17 Chapter 17

Of course Ryu will not listen to me. I felt the bed dip which meant he was sitting next to me. I then felt his warm hand on my head, brushing my unruly hair away from my face so he could look at me but I refused to raise my head.

He sighed. "Were you thinking about that game? When I-

"Don't say it" I cut him off. I didn't want to hear words like 'jerked you off' or 'gave you a hand job'

or ' turned you on' or 'made you cum'

"It was just a game Aito. There's nothing to be ashamed about. You liked it. So what?"

I raised my head at that. "So what? So what? Do you have any fucking idea what that means? What liking it implies? You're a man!"

He then smiled. The kind of smile that took my breath away and lighted up his eyes. "I told you before. Pleasure is pleasure. It doesn't matter if a man or a woman makes you feel it"

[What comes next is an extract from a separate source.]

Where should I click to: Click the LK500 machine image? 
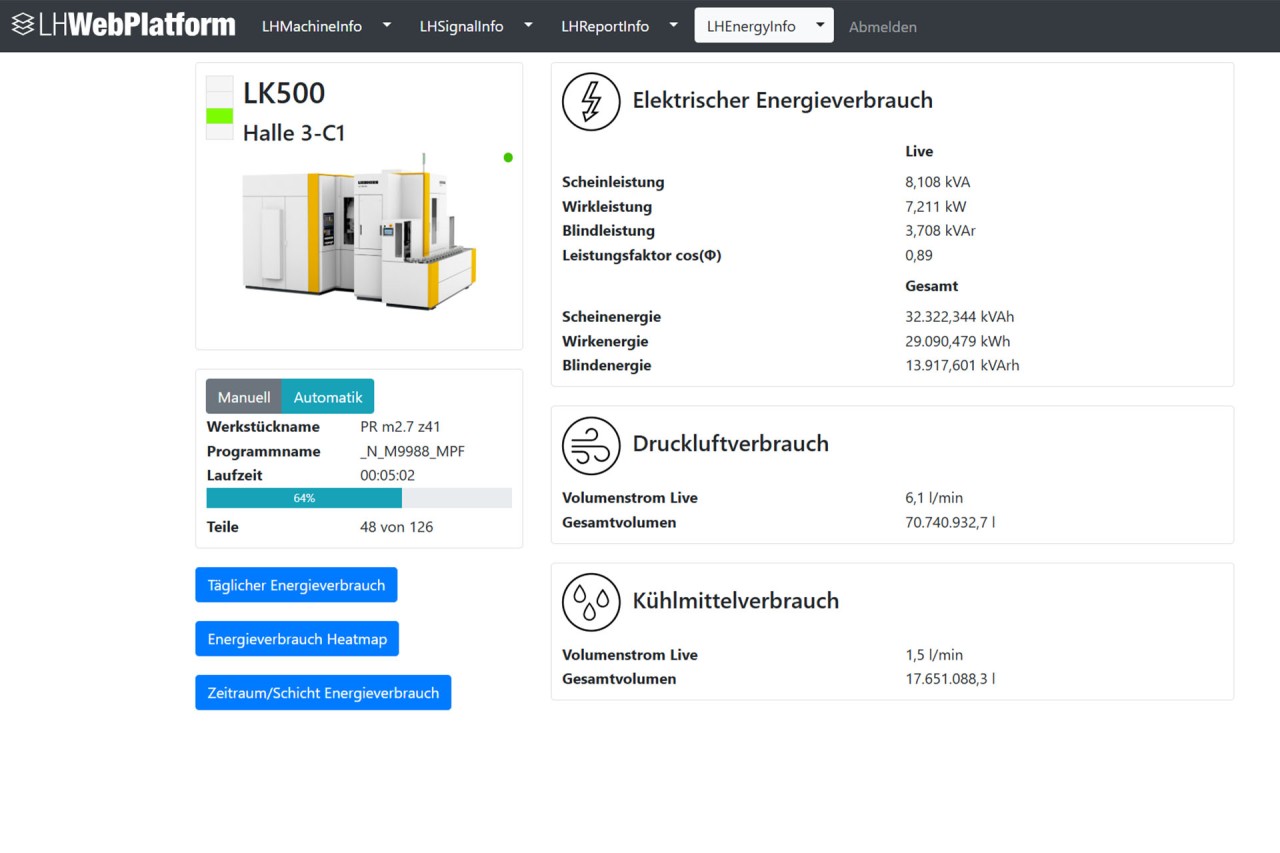click(x=359, y=230)

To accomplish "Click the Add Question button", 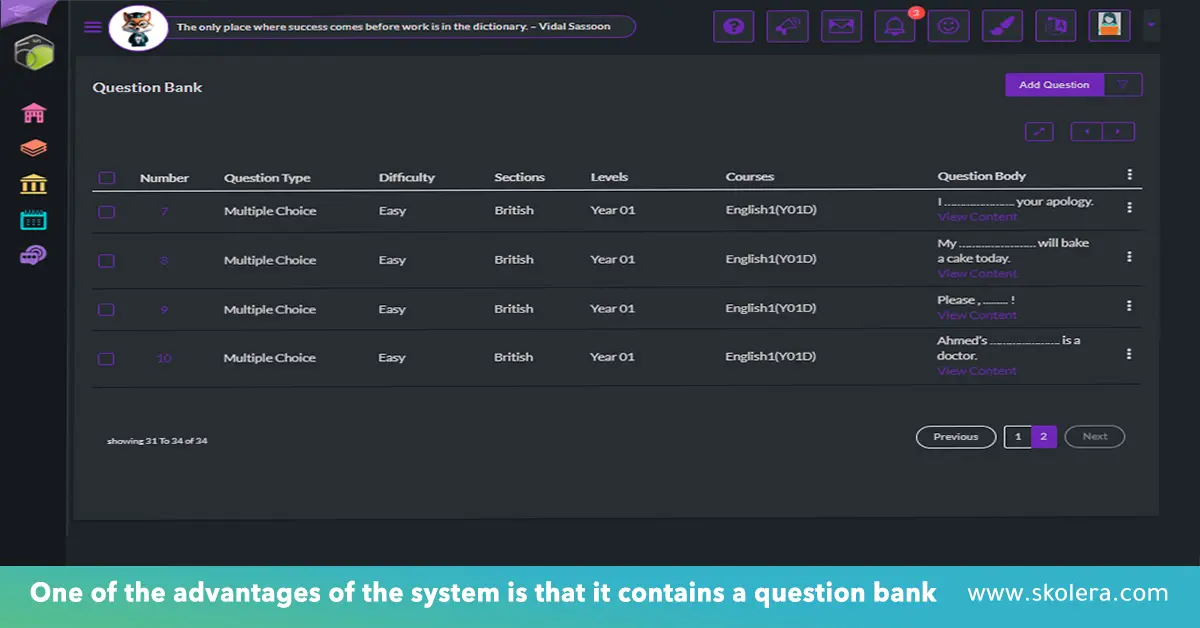I will [1054, 85].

I mentally scoffed. It certainly matters when I can't jerk myself off no matter how hard I try. It certainly matters when I keep thinking about you, you shit head. But I said; "Are you insane? How can you be so normal about this? You touched another guy's penis and you even... y-you even-

"Tasted you" he completed my sentence. "I wanted to know what you taste like and I have to say, you didn't disappoint. I liked it"

Fuck fuck fuck.

I think my brain was going to get fried. I sat there, mouth agape.

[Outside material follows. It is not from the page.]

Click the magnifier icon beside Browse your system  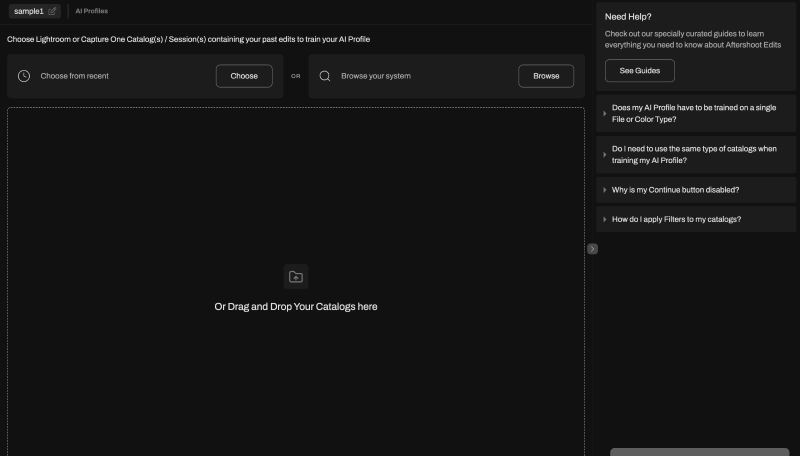[325, 76]
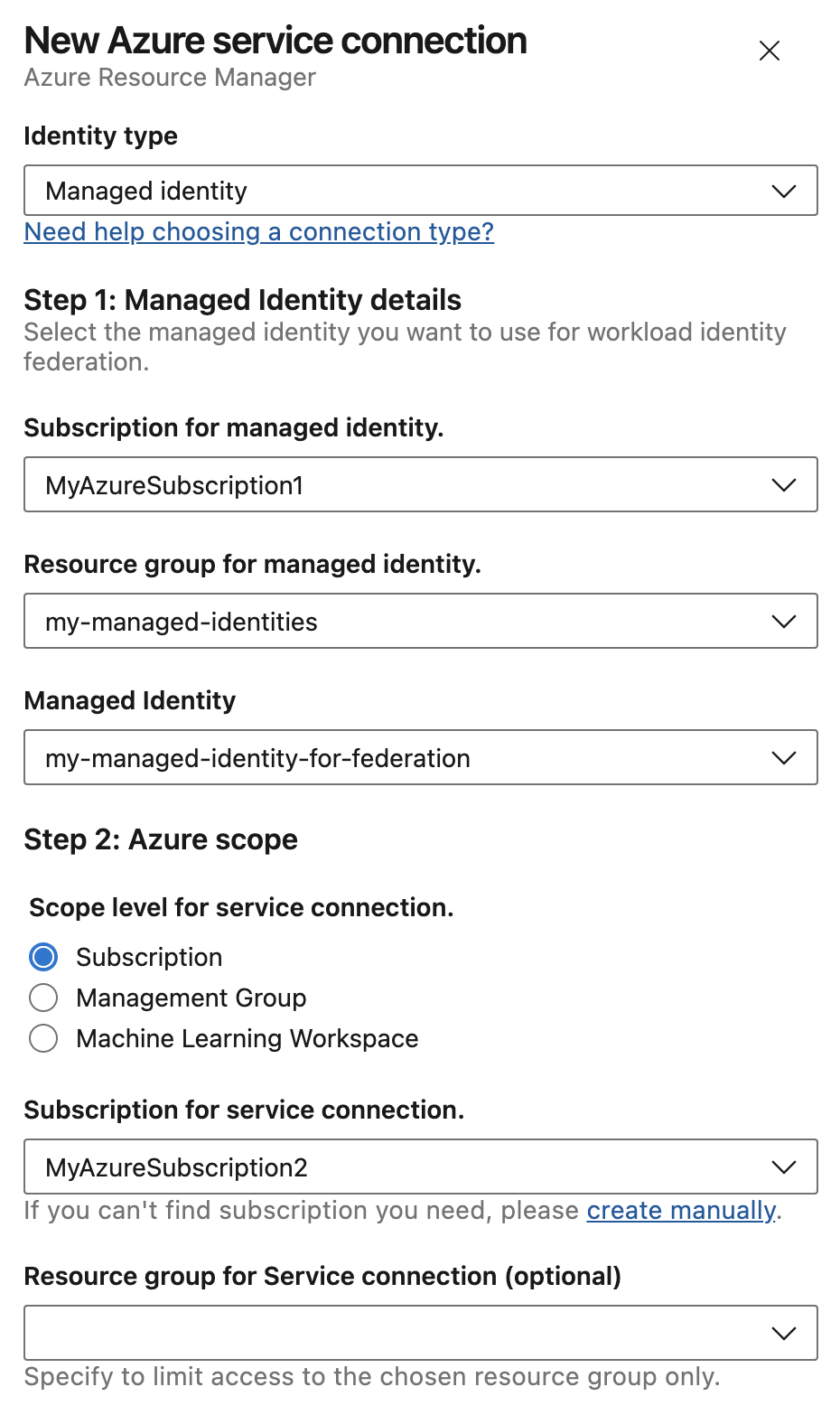
Task: Expand the MyAzureSubscription2 chevron arrow
Action: pos(784,1167)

He chuckled, pushing up my jaw to close my mouth. The part he touched tingled.

"A-Are you gay then?" I asked. He shook his head.

"Straight?"

He shook his head again. "Then what?"

"Nothing Felix. I'm just me"

"What the hell is that supposed to mean?!" I asked, frustrated. "You're either gay or straight"

He smiled. "I'm neither. I do what I want. Whatever my body reacts to. If I go hard for a girl then I fuck her. If I want to suck dick, then I suck dick. Hell if I want to fuck a horse, not that I want to but you get what I mean by now. I'll do whatever I want. I don't care. I don't like being labeled"

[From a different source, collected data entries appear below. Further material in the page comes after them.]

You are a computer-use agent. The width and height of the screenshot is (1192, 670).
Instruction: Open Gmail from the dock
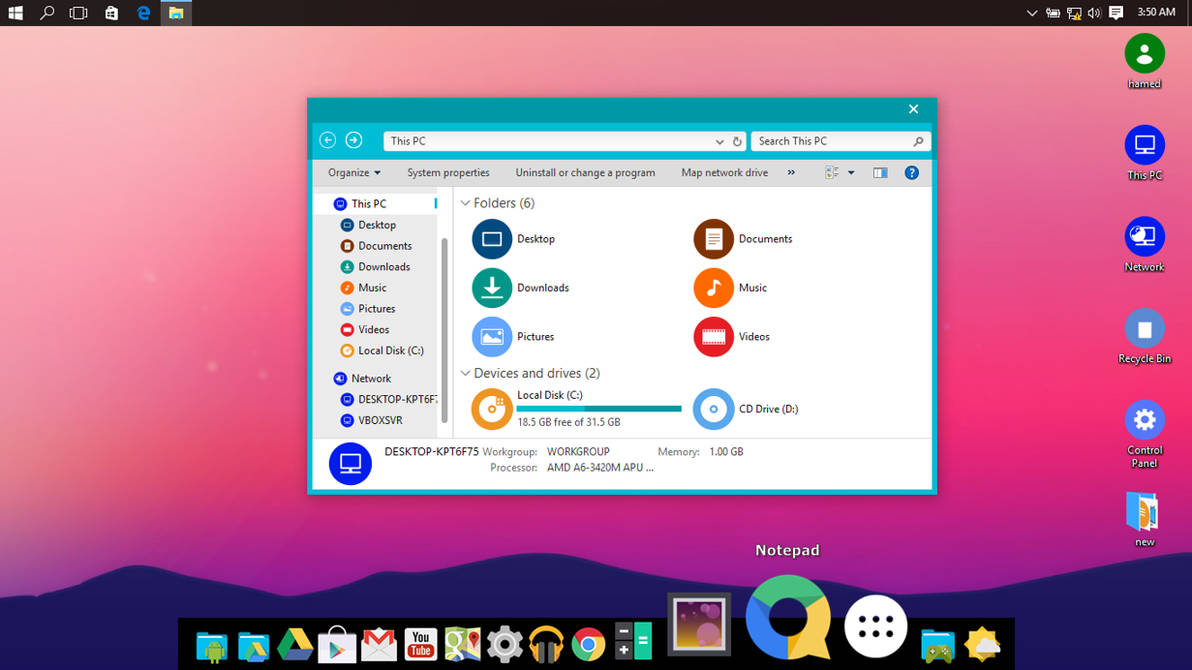click(x=379, y=644)
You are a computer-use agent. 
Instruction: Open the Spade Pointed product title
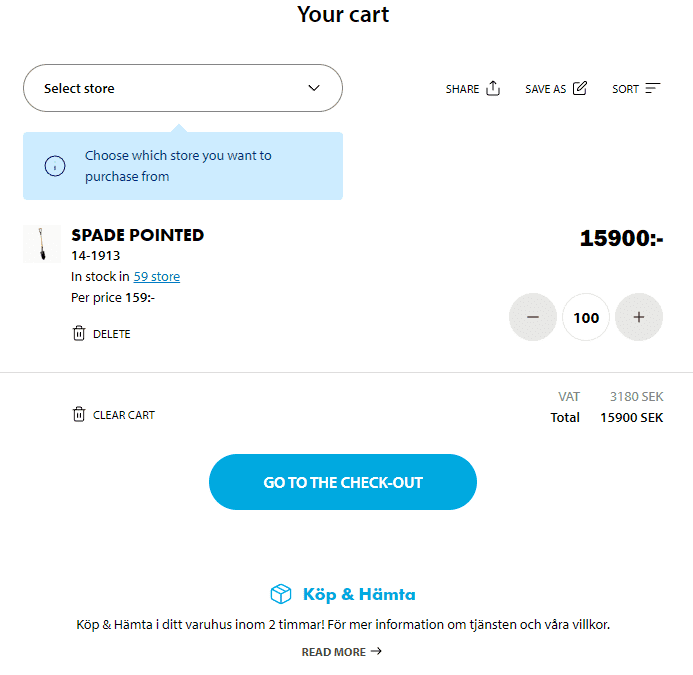coord(138,235)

My brain was still reeling with the information. Not gay and not straight. Then what am I?

His face suddenly zoomed in on mine and my eyes went as wide as saucers when I felt his lips graze mine. It was a gentle touch. Very soft. I didn't even see it coming. His sweet scent rushed into my nostrils and I couldn't help but sigh.

Ryu slowly moved his lips, lightly nipping and licking. My heart was pounding against my rib cage as I felt warm and tingly. The kiss was extremely gentle, sweet and damn it I wanted more. Tears sprang to my eyes as I realized I wasn't disgusted. I badly wanted more. What kind of sorcery is this?

He gently coaxed my tongue out of the crack between my lips and starting to suck on it. It wasn't in a way that would ignite any kind of passion between us. Instead, it was in a... loving way.

Love... Oh no.

I got lost in his expert kissing, letting him take whatever he wanted however he wanted. It was exhilarating. So so good but it ended too fast.

He stood up from the bed, stretching his muscular sexy body. "I'm gonna sleep in my mum's room tonight. We've got school tomorrow so I suggest we both sleep now or we'll wake up late. Your uniform should be dry by morning".

He started to walk away as if we didn't do anything intimate. I noticed him pause by the table and pick up that picture frame.

I couldn't say a thing. Not a single word came to mind. I was dazed. I didn't want him to go but I couldn't tell him to stay.

Ryu paused at the door then flashed me a sexy smile. "Think about what I said Aito-kun. Sometimes it's better to just embrace it"

With that, he left and I once again, buried myself deep inside the blankets, surrounding myself with his scent. I could still taste him in my mouth. The tears rolled down freely. What the hell was happening to me?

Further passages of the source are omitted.